One factor to consider is whether the surgeon thinks he can do a j-pouch, or whether he/she thinks you would need a permanent ileostomy. I think that depends on various factors that would be particular to your case.
Another: 4 years ago I had a partial colectomy, because the disease was centered in my ascending and transverse colon, the surgeon decided he could leave part of my descending colon. You might ask whether that is possible for you. It meant that for those 4 years I had less of a life adjustment than going directly to the full colectomy. It bought me some time, but then the precancerous changes came back – indefinite dysplasia and SSA.
It is not a pleasant prospect, to have your colon taken out. After you get the full report and talk it over with your GI, if you still have doubts about the course of action, then maybe get a second opinion.

Hi Bob - I hope you are healing well. I met with my GI doctor and they did say I would not need to have a full colectomy. They recommend leaving the rectum and attaching my small intestine to it.

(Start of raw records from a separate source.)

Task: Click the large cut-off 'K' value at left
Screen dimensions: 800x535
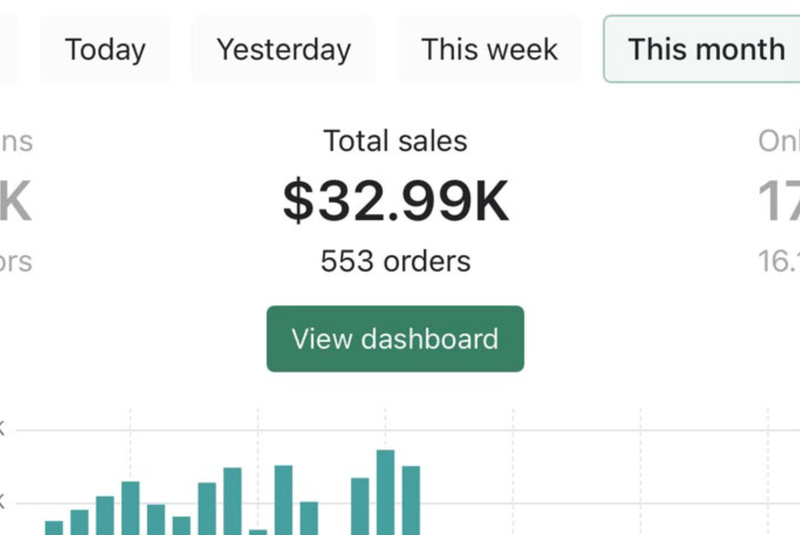Action: coord(14,201)
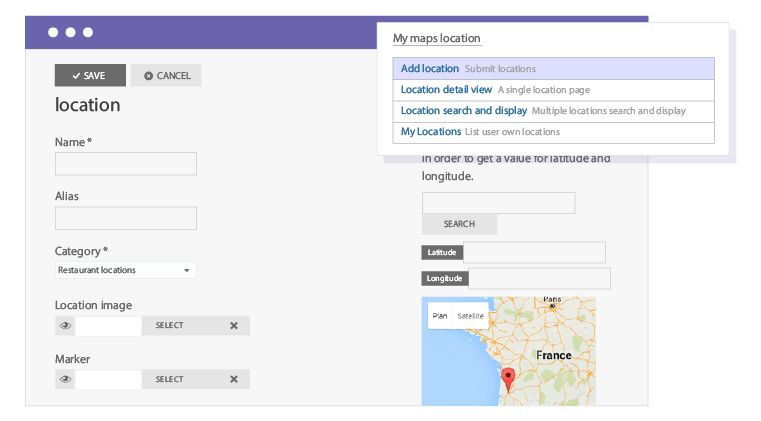Select My Locations menu item
This screenshot has width=761, height=421.
click(431, 132)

I then met with a surgeon who recommended the j-pouch because according to her there were some polyps in my rectum and she thought it best to not chance leaving the rectum with known polyps. She was going to discuss with my GI doctor so waiting to hear back. I do have a consultation set up with another surgeon for a second opinion so am curious to get her take on it. I was very happy to hear I had other options. How is your healing/recovery going?